Aim of the exercise:
Word for word, repeat all of the entries below.

Supplied records:
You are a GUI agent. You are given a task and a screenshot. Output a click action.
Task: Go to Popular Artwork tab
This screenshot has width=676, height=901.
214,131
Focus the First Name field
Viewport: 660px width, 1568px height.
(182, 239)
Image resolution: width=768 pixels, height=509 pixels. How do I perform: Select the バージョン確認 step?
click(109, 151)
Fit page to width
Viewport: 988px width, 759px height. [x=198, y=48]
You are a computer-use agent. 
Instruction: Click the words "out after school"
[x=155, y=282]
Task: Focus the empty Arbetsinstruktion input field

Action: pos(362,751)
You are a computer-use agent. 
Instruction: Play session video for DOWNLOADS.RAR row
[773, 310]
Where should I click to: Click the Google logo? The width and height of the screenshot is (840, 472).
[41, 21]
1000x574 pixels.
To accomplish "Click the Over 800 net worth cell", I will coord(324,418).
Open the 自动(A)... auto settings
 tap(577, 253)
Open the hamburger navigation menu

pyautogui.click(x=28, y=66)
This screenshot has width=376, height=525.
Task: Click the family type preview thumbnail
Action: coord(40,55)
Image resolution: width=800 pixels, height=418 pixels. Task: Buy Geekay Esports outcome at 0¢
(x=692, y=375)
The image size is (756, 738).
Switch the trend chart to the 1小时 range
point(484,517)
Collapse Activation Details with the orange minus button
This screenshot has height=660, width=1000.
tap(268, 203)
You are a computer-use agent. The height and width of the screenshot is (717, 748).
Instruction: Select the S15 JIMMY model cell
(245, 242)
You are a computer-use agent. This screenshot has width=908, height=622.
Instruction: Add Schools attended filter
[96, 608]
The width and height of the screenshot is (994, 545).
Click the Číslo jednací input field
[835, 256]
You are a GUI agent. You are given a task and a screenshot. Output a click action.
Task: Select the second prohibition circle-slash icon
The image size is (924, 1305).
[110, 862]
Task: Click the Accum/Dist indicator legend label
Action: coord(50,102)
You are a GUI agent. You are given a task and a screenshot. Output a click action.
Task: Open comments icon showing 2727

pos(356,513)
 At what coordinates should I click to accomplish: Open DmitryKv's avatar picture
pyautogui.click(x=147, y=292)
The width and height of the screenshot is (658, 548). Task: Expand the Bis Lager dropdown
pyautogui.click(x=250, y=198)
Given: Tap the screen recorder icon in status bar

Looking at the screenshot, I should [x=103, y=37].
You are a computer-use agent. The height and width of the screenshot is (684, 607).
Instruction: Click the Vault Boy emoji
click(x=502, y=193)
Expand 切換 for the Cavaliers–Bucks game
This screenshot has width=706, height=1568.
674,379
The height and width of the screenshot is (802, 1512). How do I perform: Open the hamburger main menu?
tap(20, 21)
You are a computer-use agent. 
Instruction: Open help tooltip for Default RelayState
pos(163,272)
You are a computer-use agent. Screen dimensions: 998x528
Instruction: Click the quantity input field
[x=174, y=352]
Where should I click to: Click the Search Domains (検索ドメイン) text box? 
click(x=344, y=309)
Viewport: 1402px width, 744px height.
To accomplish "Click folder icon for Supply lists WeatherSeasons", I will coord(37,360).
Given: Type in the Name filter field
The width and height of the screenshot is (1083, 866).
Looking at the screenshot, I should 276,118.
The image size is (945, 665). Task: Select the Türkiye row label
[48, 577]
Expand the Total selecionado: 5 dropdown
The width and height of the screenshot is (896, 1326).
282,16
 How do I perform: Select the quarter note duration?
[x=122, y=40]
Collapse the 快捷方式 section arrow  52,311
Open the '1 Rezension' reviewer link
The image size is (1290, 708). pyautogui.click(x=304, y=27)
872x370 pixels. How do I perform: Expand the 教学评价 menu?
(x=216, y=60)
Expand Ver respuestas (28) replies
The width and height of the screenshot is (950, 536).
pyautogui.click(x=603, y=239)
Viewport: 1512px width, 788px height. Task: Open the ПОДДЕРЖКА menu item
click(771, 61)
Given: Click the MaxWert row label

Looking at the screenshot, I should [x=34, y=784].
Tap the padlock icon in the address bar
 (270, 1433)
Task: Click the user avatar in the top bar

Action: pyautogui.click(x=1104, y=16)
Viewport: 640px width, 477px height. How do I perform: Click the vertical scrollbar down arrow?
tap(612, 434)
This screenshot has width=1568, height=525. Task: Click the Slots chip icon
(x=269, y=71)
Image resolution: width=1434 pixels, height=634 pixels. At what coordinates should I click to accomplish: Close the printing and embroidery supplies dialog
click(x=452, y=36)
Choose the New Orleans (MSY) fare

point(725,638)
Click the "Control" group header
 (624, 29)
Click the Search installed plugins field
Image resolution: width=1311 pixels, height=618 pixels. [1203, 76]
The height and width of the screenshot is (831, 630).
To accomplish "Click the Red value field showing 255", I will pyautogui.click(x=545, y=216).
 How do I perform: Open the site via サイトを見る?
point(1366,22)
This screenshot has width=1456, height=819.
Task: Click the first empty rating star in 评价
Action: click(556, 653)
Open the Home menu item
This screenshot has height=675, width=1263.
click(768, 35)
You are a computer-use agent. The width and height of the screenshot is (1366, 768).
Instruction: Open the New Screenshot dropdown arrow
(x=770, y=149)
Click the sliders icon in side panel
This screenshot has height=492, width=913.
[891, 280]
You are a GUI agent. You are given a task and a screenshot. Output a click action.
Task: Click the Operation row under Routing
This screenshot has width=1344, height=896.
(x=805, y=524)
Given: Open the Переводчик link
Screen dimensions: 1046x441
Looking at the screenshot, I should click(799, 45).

Result:
You are a GUI agent. You are given a task and a screenshot. Output a click action.
Task: Go to Popular Artwork tab
This screenshot has width=676, height=901.
214,131
Focus the First Name field
Viewport: 660px width, 1568px height.
(182, 239)
Image resolution: width=768 pixels, height=509 pixels. How do I perform: Select the バージョン確認 step?
click(109, 151)
Fit page to width
Viewport: 988px width, 759px height. [x=198, y=48]
You are a computer-use agent. 
Instruction: Click the words "out after school"
[x=155, y=282]
Task: Focus the empty Arbetsinstruktion input field

Action: pos(362,751)
You are a computer-use agent. 
Instruction: Play session video for DOWNLOADS.RAR row
[773, 310]
Where should I click to: Click the Google logo? The width and height of the screenshot is (840, 472).
[41, 21]
1000x574 pixels.
To accomplish "Click the Over 800 net worth cell", I will coord(324,418).
Open the 自动(A)... auto settings
 tap(577, 253)
Open the hamburger navigation menu

pyautogui.click(x=28, y=66)
This screenshot has width=376, height=525.
Task: Click the family type preview thumbnail
Action: coord(40,55)
Image resolution: width=800 pixels, height=418 pixels. Task: Buy Geekay Esports outcome at 0¢
(x=692, y=375)
The image size is (756, 738).
Switch the trend chart to the 1小时 range
point(484,517)
Collapse Activation Details with the orange minus button
This screenshot has height=660, width=1000.
tap(268, 203)
You are a computer-use agent. The height and width of the screenshot is (717, 748).
Instruction: Select the S15 JIMMY model cell
(245, 242)
You are a computer-use agent. This screenshot has width=908, height=622.
Instruction: Add Schools attended filter
[96, 608]
The width and height of the screenshot is (994, 545).
Click the Číslo jednací input field
[835, 256]
You are a GUI agent. You are given a task and a screenshot. Output a click action.
Task: Select the second prohibition circle-slash icon
The image size is (924, 1305).
[110, 862]
Task: Click the Accum/Dist indicator legend label
Action: coord(50,102)
You are a GUI agent. You are given a task and a screenshot. Output a click action.
Task: Open comments icon showing 2727

pos(356,513)
 At what coordinates should I click to accomplish: Open DmitryKv's avatar picture
pyautogui.click(x=147, y=292)
The width and height of the screenshot is (658, 548). Task: Expand the Bis Lager dropdown
pyautogui.click(x=250, y=198)
Given: Tap the screen recorder icon in status bar

Looking at the screenshot, I should [x=103, y=37].
You are a computer-use agent. The height and width of the screenshot is (684, 607).
Instruction: Click the Vault Boy emoji
click(x=502, y=193)
Expand 切換 for the Cavaliers–Bucks game
This screenshot has width=706, height=1568.
674,379
The height and width of the screenshot is (802, 1512). How do I perform: Open the hamburger main menu?
tap(20, 21)
You are a computer-use agent. 
Instruction: Open help tooltip for Default RelayState
pos(163,272)
You are a computer-use agent. Screen dimensions: 998x528
Instruction: Click the quantity input field
[x=174, y=352]
Where should I click to: Click the Search Domains (検索ドメイン) text box? 
click(x=344, y=309)
Viewport: 1402px width, 744px height.
To accomplish "Click folder icon for Supply lists WeatherSeasons", I will coord(37,360).
Given: Type in the Name filter field
The width and height of the screenshot is (1083, 866).
Looking at the screenshot, I should 276,118.
The image size is (945, 665). Task: Select the Türkiye row label
[48, 577]
Expand the Total selecionado: 5 dropdown
The width and height of the screenshot is (896, 1326).
282,16
 How do I perform: Select the quarter note duration?
[x=122, y=40]
Collapse the 快捷方式 section arrow  52,311
Open the '1 Rezension' reviewer link
The image size is (1290, 708). pyautogui.click(x=304, y=27)
872x370 pixels. How do I perform: Expand the 教学评价 menu?
(x=216, y=60)
Expand Ver respuestas (28) replies
The width and height of the screenshot is (950, 536).
pyautogui.click(x=603, y=239)
Viewport: 1512px width, 788px height. Task: Open the ПОДДЕРЖКА menu item
click(771, 61)
Given: Click the MaxWert row label

Looking at the screenshot, I should [x=34, y=784].
Tap the padlock icon in the address bar
 (270, 1433)
Task: Click the user avatar in the top bar

Action: pyautogui.click(x=1104, y=16)
Viewport: 640px width, 477px height. How do I perform: Click the vertical scrollbar down arrow?
tap(612, 434)
This screenshot has width=1568, height=525. Task: Click the Slots chip icon
(x=269, y=71)
Image resolution: width=1434 pixels, height=634 pixels. At what coordinates should I click to accomplish: Close the printing and embroidery supplies dialog
click(x=452, y=36)
Choose the New Orleans (MSY) fare

point(725,638)
Click the "Control" group header
 (624, 29)
Click the Search installed plugins field
Image resolution: width=1311 pixels, height=618 pixels. [1203, 76]
The height and width of the screenshot is (831, 630).
To accomplish "Click the Red value field showing 255", I will pyautogui.click(x=545, y=216).
 How do I perform: Open the site via サイトを見る?
point(1366,22)
This screenshot has width=1456, height=819.
Task: Click the first empty rating star in 评价
Action: click(556, 653)
Open the Home menu item
This screenshot has height=675, width=1263.
click(768, 35)
You are a computer-use agent. The width and height of the screenshot is (1366, 768).
Instruction: Open the New Screenshot dropdown arrow
(x=770, y=149)
Click the sliders icon in side panel
This screenshot has height=492, width=913.
[891, 280]
You are a GUI agent. You are given a task and a screenshot. Output a click action.
Task: Click the Operation row under Routing
This screenshot has width=1344, height=896.
(x=805, y=524)
Given: Open the Переводчик link
Screen dimensions: 1046x441
Looking at the screenshot, I should click(799, 45).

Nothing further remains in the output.